Why you don't want user defined functions and macros in your build system


This is hopefully going to be a short post about why meson insists that you fix bugs in meson itself, and not in your local scripts like many other build systems do.

Lets start by talking about the two build systems people usually compare meson to: autotools and cmake. Both of these languages have a scripting language, autotools has the m4 macro language, and cmake has the cmake language.

m4 is an old macro processing language, it’s difficult to debug and understand, and unless you do a lot of autoconf you probably don’t know anything about it. If you’ve seen an autotools project, you’ve probably seen a folder called m4 with a bunch of ax_*.m4 files in it. These are macro definitions that are used in the configure.ac file. These files are copied from other projects into your m4 folder, and used during the build.

For CMake there’s usually a folder called cmake, that has a bunch of *.cmake files in it. Same idea, different language.

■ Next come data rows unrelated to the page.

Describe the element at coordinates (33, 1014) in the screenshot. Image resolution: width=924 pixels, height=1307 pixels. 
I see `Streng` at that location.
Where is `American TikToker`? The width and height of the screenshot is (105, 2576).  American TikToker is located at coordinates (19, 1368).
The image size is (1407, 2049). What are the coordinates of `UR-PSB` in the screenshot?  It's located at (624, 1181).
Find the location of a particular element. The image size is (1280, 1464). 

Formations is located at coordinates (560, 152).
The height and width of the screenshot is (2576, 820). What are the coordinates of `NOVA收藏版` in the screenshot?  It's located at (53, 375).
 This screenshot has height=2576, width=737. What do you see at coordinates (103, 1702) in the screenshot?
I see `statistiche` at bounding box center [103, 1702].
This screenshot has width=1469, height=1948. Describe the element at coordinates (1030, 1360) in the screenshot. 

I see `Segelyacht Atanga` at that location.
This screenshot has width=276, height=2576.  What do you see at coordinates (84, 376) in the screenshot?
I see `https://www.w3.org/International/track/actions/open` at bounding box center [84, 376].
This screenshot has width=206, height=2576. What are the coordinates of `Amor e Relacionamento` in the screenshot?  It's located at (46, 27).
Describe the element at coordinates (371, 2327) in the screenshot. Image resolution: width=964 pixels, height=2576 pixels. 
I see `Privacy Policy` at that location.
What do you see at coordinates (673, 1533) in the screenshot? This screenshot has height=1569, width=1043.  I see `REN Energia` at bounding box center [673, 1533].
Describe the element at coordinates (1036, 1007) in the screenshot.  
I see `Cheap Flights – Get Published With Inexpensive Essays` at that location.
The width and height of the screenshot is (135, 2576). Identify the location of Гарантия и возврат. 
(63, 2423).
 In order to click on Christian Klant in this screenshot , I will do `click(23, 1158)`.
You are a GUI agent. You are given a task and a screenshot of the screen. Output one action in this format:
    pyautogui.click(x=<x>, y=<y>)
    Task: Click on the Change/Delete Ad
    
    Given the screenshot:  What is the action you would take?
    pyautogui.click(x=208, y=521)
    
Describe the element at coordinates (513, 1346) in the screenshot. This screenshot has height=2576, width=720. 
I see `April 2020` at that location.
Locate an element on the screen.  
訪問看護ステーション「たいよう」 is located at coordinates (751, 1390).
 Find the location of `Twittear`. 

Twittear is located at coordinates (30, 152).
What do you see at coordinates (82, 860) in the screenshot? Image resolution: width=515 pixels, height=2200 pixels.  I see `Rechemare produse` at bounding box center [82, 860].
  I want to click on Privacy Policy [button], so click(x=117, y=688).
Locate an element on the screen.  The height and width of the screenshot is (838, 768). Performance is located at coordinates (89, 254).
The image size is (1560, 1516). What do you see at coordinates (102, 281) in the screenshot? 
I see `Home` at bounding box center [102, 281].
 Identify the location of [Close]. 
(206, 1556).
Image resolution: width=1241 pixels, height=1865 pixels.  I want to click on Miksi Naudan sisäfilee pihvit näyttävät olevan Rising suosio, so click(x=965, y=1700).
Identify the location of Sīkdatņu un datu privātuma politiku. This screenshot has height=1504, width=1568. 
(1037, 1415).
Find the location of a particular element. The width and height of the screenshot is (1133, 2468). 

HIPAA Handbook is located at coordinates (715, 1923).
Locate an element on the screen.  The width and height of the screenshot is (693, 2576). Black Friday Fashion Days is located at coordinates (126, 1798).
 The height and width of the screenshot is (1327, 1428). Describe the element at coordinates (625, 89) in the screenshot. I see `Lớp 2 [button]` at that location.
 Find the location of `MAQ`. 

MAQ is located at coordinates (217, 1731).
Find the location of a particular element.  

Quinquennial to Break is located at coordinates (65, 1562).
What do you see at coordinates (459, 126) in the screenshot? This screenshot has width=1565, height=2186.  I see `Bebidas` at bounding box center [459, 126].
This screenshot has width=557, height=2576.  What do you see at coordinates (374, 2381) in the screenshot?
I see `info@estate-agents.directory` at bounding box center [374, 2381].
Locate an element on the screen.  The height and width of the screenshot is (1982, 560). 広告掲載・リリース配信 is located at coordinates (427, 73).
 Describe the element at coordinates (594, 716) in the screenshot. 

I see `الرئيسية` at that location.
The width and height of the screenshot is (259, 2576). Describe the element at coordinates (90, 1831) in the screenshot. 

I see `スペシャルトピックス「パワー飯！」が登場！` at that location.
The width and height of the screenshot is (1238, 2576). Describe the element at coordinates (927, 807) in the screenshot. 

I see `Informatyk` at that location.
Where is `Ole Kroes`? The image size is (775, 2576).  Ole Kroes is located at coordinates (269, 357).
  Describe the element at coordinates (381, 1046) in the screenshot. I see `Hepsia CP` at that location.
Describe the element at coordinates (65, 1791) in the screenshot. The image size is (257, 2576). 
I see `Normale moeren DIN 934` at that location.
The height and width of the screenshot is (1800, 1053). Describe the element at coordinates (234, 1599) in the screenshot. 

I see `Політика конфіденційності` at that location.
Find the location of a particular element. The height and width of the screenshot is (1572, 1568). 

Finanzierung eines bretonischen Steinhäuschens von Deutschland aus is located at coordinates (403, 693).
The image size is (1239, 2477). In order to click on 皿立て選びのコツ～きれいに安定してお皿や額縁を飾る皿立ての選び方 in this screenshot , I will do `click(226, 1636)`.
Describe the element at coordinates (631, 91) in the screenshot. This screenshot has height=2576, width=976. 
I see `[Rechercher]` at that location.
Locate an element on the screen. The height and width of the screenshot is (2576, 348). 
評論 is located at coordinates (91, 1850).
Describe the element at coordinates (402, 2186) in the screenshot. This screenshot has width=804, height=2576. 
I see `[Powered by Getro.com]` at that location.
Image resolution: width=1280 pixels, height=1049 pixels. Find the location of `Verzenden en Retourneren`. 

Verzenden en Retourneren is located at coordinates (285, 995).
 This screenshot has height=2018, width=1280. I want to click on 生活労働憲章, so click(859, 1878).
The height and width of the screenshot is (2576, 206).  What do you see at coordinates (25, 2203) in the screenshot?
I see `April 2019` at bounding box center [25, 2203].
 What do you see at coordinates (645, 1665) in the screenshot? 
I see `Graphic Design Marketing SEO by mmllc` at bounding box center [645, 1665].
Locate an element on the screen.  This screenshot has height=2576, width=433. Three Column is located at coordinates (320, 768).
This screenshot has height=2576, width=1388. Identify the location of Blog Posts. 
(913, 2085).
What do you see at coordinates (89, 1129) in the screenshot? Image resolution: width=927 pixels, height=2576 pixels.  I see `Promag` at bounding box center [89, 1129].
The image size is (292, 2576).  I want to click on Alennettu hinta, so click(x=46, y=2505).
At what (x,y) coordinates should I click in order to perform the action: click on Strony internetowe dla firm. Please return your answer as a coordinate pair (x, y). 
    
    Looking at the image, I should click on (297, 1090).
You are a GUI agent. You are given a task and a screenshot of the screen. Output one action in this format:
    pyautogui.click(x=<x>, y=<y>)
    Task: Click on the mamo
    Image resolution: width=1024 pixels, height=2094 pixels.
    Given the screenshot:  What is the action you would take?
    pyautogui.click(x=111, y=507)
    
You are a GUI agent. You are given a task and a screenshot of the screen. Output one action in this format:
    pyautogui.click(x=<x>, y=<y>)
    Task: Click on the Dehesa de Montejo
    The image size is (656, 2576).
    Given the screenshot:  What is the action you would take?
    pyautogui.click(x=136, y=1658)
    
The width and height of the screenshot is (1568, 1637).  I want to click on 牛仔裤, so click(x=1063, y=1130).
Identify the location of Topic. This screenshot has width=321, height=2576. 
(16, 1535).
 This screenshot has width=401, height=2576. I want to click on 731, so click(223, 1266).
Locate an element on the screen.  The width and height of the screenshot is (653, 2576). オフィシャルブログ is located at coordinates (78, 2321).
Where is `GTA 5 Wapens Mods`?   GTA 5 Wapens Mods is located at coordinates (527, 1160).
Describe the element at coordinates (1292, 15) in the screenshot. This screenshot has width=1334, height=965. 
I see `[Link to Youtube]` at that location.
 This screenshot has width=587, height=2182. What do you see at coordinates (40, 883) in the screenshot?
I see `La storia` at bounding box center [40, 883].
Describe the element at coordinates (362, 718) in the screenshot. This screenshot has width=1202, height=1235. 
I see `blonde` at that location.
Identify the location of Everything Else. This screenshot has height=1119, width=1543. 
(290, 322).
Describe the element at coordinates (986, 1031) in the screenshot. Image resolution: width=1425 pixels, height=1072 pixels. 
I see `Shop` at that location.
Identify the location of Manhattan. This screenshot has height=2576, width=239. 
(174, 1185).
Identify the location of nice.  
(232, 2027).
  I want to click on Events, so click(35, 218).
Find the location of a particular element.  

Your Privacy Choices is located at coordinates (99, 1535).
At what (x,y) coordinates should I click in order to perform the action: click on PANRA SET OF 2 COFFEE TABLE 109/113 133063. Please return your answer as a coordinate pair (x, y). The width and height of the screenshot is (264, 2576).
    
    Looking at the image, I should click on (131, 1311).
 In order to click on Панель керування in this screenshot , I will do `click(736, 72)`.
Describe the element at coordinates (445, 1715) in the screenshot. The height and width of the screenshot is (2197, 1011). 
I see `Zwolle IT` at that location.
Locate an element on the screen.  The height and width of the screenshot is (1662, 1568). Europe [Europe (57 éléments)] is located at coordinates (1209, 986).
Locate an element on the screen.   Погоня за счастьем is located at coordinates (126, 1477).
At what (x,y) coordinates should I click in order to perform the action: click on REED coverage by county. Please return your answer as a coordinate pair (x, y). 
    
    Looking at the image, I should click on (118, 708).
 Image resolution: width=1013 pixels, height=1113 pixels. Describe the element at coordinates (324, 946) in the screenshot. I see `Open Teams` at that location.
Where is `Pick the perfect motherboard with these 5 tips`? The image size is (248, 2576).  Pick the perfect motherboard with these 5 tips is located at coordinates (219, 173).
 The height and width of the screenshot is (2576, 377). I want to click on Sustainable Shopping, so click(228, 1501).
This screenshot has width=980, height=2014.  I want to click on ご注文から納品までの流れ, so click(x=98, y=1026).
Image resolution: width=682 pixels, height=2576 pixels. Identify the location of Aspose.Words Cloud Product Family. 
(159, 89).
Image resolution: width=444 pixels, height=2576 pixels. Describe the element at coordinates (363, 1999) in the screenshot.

So why does this not work?

Mostly for two reasons:

  • version proliferation
  • missed code sharing

Version Proliferation

Imagine that we have a macro called DoFoo, and it’s in a file called dofoo.file. Imagine that this file is part of a project called A. Now two other projects, B and C, also need this script, so they copy the file. B copies version 1, then A updates to version 2 which C copies. Now project B makes some different changes, and project D copies that, then they make some more changes and project E copies that. Meanwhile C makes changes to version 2, and project F copies that. Now there are 6 copies of dofoo.file, each different, and each broken in different ways.

The second problem is that each of these copies tends to only work on the configuration that the developers of that project use. If they are working on a Windows project, it works for Windows; if they work on Debian, it works for Debian, etc.

This is what I’m calling version proliferation; there are dozens of versions, each of them different, and each of them broken in different ways.

Missing Code Sharing

We can, as programmers, all agree that sharing and reusing code is (generally) better than not sharing and reusing code. This is why we have libraries. While some projects heavily make use of vendoring to keep their own altered copies of libraries in their source tree. Most of us realize this is a bad practice, we don’t want a copy of zlib or openssl in our source tree, we want to keep getting fixes from upstream. Shared scripts have the same problem, when the code is in the core build system everyone gets to use and enjoy it without the burden of maintaining it directly. It further benefits people implementing build systems that may be used on platforms they don’t use (like Windows or macOS) because there are people working on upstream that do have those systems.

We can take mesa as an example. Mesa has 156 lines of macros for dealing with llvm-config in configure.ac. Some of this works around different brokenness in different versions of LLVM, some of it helps set up the right arguments to pass to llvm-config. Every project that uses LLVM needs the equivalent of those 156 lines, and there are bugs for some configurations of LLVM in that logic. Meson has 198 lines of code for dealing with llvm-config in core meson. That means anyone who wants to use LLVM as a dependency can simply say:

dep_llvm = dependency('llvm')

and things just work. And those 156 lines only work on Linux, *BSD, and macOS; meson’s work on windows.